Tuesday, December 16, 2008

Organize Your Start Menu

I am a productivity extremist; I spend entire days tweaking my computer and programs to get the most out of them. If you are like me, you know how difficult and time-consuming this can be - the pay-off is that, once you've set everything just right, your productivity does increase.

If you are not like me, take a moment to consider all the time you waste looking for programs, files, and so forth. Add to this the time spent adjusting settings according to your project's needs, your personal preferences, and so on. Add all those minutes together and you'll see just how much time you are losing everyday, on every project and operation.

Above and beyond that, it's frustrating as hell! And the quality of your work, as well as your productivity and output, is directly affected by your mood. Having your computer behave and perform exactly the way you want/need it to - without having to fool with it to make it do so - reduces your stress more than you can ever realize until you have experienced it for a week or two!

And all of this begins at the beginning: the Start Menu.
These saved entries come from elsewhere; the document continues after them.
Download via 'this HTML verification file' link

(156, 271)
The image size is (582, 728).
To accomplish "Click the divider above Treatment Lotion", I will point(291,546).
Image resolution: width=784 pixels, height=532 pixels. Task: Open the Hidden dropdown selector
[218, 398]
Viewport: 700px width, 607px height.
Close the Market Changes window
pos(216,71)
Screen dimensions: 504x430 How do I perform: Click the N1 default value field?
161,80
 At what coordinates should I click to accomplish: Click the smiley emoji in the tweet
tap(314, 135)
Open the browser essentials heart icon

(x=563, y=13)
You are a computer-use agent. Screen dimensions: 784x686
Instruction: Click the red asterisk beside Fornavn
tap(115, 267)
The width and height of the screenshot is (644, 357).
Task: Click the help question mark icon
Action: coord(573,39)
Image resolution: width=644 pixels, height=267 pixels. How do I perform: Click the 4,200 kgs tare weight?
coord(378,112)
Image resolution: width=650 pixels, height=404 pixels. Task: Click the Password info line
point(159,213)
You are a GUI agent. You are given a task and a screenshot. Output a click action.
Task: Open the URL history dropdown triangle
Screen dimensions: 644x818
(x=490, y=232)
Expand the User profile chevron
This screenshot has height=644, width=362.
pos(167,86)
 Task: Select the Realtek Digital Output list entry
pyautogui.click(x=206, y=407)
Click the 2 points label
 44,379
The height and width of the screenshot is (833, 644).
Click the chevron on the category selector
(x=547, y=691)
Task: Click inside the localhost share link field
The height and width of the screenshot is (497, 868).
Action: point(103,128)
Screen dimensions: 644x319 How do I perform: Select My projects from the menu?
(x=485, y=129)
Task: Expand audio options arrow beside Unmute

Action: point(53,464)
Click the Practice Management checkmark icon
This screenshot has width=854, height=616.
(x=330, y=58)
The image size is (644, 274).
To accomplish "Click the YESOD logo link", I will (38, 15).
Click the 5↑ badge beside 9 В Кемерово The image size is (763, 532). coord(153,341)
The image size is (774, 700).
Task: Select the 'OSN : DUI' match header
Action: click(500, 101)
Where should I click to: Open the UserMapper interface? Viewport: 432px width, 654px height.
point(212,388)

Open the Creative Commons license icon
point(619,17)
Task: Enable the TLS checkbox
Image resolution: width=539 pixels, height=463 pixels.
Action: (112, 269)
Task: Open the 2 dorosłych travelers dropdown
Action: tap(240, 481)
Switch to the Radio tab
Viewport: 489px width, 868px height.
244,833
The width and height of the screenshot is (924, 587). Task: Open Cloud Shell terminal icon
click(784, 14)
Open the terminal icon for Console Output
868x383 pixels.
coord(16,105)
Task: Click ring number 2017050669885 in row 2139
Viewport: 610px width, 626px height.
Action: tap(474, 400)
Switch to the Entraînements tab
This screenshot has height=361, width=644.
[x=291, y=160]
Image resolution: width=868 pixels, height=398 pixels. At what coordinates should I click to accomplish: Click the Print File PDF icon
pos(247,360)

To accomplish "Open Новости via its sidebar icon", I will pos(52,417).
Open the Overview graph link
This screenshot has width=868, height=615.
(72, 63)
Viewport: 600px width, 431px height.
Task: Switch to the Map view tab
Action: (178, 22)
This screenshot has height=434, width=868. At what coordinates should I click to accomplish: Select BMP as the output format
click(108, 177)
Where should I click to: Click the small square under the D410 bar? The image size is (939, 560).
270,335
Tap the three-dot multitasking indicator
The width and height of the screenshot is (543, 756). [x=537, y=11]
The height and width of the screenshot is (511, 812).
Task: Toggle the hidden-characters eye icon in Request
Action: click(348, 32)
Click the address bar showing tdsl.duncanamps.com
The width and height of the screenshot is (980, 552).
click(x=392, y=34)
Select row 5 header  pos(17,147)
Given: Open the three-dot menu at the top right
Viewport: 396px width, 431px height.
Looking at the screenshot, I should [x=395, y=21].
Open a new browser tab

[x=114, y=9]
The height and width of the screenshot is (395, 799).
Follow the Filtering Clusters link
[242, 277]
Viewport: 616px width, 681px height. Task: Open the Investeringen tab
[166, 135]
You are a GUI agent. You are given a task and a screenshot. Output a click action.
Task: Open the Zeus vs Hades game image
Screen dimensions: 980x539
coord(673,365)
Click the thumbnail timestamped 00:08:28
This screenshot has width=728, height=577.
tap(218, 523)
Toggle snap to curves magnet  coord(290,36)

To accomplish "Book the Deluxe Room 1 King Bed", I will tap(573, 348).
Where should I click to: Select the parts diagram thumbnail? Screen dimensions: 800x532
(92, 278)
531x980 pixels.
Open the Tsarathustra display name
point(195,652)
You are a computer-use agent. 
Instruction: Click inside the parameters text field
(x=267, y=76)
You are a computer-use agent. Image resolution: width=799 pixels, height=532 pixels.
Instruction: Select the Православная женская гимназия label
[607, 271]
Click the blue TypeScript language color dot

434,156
WinStep is a utility we really shouldn't need; Microsoft continues to put more and more of its OS "under the hood," where we tweakers have to struggle to get to it in order to make our computers work for us. Ostensibly, this is to make it more "user-friendly," except that it just isn't. Microsoft's preferences are neither intuitive nor productive; they are designed to promote their "upgrade" services and those that come pre-bundled with your computer.

There probably is some registry hack or three that allows you to accomplish what WinStep does, but it would be messy, complicated, and time-consuming; WinStep makes it pretty easy. But let me give you the rundown on how to use it, because they won't tell you this on the site or in the instructions:
  • Install the software, go to Main and choose "Backup Start Menu," then logoff and logon again.
  • Go ahead and prune your Start Menu from the Start Menu. Take note of how many "Adminstrator's Tools" and "System Tools" folders are scattered throughout; if you move them to a folder in which one already exists, it will overwrite, so be sure you take special consideration of them.
  • Move individual programs from folders to the folders in which you want them or to the Start Menu root; WinStep does not allow you to manipulate folders' contents.
  • Logoff and logon again. You will have to do this a lot, as the changes do not always take effect until you do.
  • Start the program and make a new Backup.
  • Go to Main and choose "Delete Dead Shortcuts."
  • Make your changes through WinStep.
  • Restart the system entirely.
  • Go to your Start Menu, right-click on each folder and choose Properties -> Customize. Change the bland folder icon to something keyed to the folder's contents. Remember that, aside from the icons available to you when you immediately choose this option, most .EXE files have at least a few icons, as well - some have dozens! - use each program's icon for its folder. Don't forget the old standby, MORICONS.dll (in the Windows/System32 folder).
The pre-installed WinStep folders are fine, though repetitive, and you are going to have to spend more time fooling with the whole thing than you should, but it's worth it in the end. I'm not sure if this due to bugs in the program, my personal gaffes, or Vista, but once you get the most difficult part done - getting rid of all those programs you never use and moving the ones you do into sensible folders so you can actually find them - the rest is just tweaking.

You can still manipulate listings directly from the Start Menu, and I've found a combination of the methods to be the best approach for me - actually some tweaking directly from the Start Menu is necessary. There are a lot of duplications - Administrative Tools and System Tools being the stand-outs - that you will need to iron-out on your own.

Great utility that should be completely unnecessary.